C’est d’ailleurs là l’émanation d’«une profondeur de champ historique et civilisationnelle». L’on peut en trouver des illustrations récentes, tel le message conjoint de SM Mohammed VI, Commandeur des croyants, et de Sa Sainteté le Pape François, signé le 30 mars 2019 à Rabat, portant sur «L’appel d’al Qods» -un plaidoyer historique pour la préservation de l’intégrité et de l’identité de la ville sainte comme symbole de coexistence pacifique entre les trois religions. L’on peut encore citer l’adoption à l’unanimité par l’Assemblée générale de l’ONU, le 25 juillet de cette même année, de la résolution présentée par le Maroc: «Pour la promotion du dialogue interreligieux et interculturel et la lutte contre les discours de haine».
«La chaire a une ambition: contribuer à l’apport de connaissances et d’éléments de compréhension, et montrer “la présence d’idéologies radicales” dans chacune des religions.»
Le monde d’aujourd’hui est celui du désordre, de l’altérité, de la conflictualité dans diverses latitudes, où l’hostilité prévaut. Des guerres identitaires sont pratiquement l’un des marqueurs de ces spasmes et de ces convulsions. La méthodologie géopolitique s’impose à l’évidence. Elle est utile, opératoire: d’un côté, elle est «descriptive» en ce qu’elle aide à mieux établir l’état des lieux et partant les foyers de tension avec leurs enjeux; de l’autre, elle est «prescriptive», en ce sens qu’elle se préoccupe d’initier des «processus culturels et institutionnels qui autorisent l’émergence d’un espace commun, d’une agora publique». Cette chaire se propose de tirer les enseignements et l’héritage des sources tant occidentales qu’orientales. La civilisation musulmane y a évidemment sa part (Ibn Khaldoun, Mohamed Iqbal...).

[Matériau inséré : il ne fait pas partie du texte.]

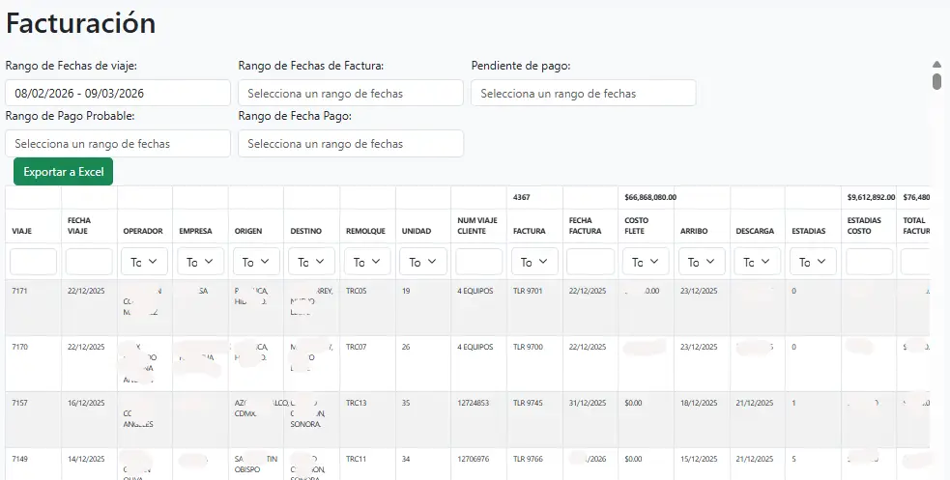Open the ESTADIAS filter dropdown
This screenshot has height=480, width=950.
click(x=814, y=262)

Le concept de géopolitique des cultures et des religions englobe-t-il in fine les civilisations? L’Américain Samuel Huntington, dans son livre «Le choc des civilisations» (1996), considère qu’il faut y intégrer des éléments objectifs (langue, histoire, religion, coutumes, institutions), mais aussi subjectifs, tel celui de l’auto-identification. Pour Amartya Sen, économiste et philosophe indien, cette conception monolithique est par trop réductrice: elle minore «la complexité des échanges et interactions entre religions, cultures et sociétés».

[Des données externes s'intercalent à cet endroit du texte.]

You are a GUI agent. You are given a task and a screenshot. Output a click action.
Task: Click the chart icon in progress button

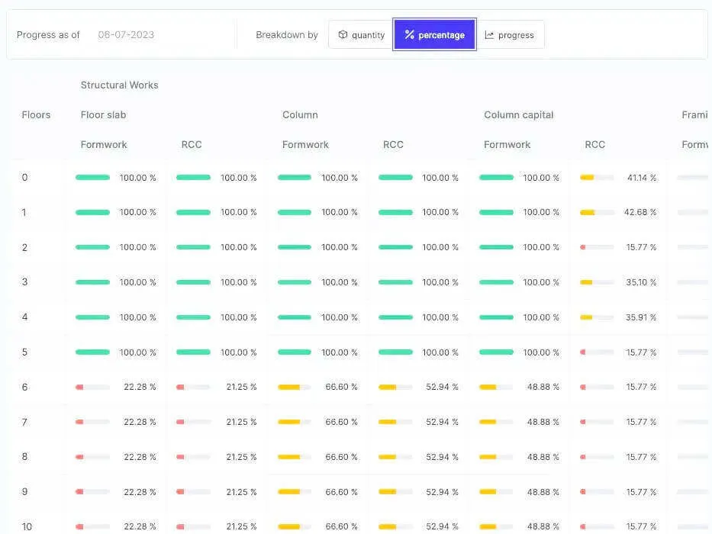click(x=489, y=35)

S’agissant de la civilisation musulmane, les courants théologico-politiques ont vu une histoire marquée par des relations apaisées ou tumultueuses (sunnisme, chiisme, kharijisme, wahhabisme, néosalafisme...). D’autres civilisations, en Inde ou en Chine, n’ont pas échappé à de tels processus sur le long terme. En tout cas, le monde de ce XXIème siècle accuse fortement une dérégulation de la mondialisation. De quoi offrir un incubateur à des «dynamiques de rejet ou de replis culturels» s’apparentant à un «choc des intégrismes». L’idée d’une convergence des valeurs à l’échelle du monde a fait long feu. Émergent ainsi plusieurs pôles culturels et économiques redéfinissant et réarticulant les équilibres géopolitiques sur la base de leurs spécificités et des propositions de modèles alternatifs de développement.
La chaire a une ambition: contribuer à l’apport de connaissances et d’éléments de compréhension, montrer également dans chacune des religions «la présence d’idéologies radicales». Fouzi Skalli élargit, pour conclure le débat en évoquant des défis actuels: le développement de l’IA, une technologie en mesure pratiquement de décider par elle-même, et le risque de basculement par suite d’une autonomie et d’une singularité échappant à la prévisibilité et au contrôle. Il appelle de ses vœux «une alliance et une coopération de toutes les singularités et sagesses du monde». Un nouvel humanisme où la technologie serait un instrument, mais pas un référentiel des valeurs civilisationnelles.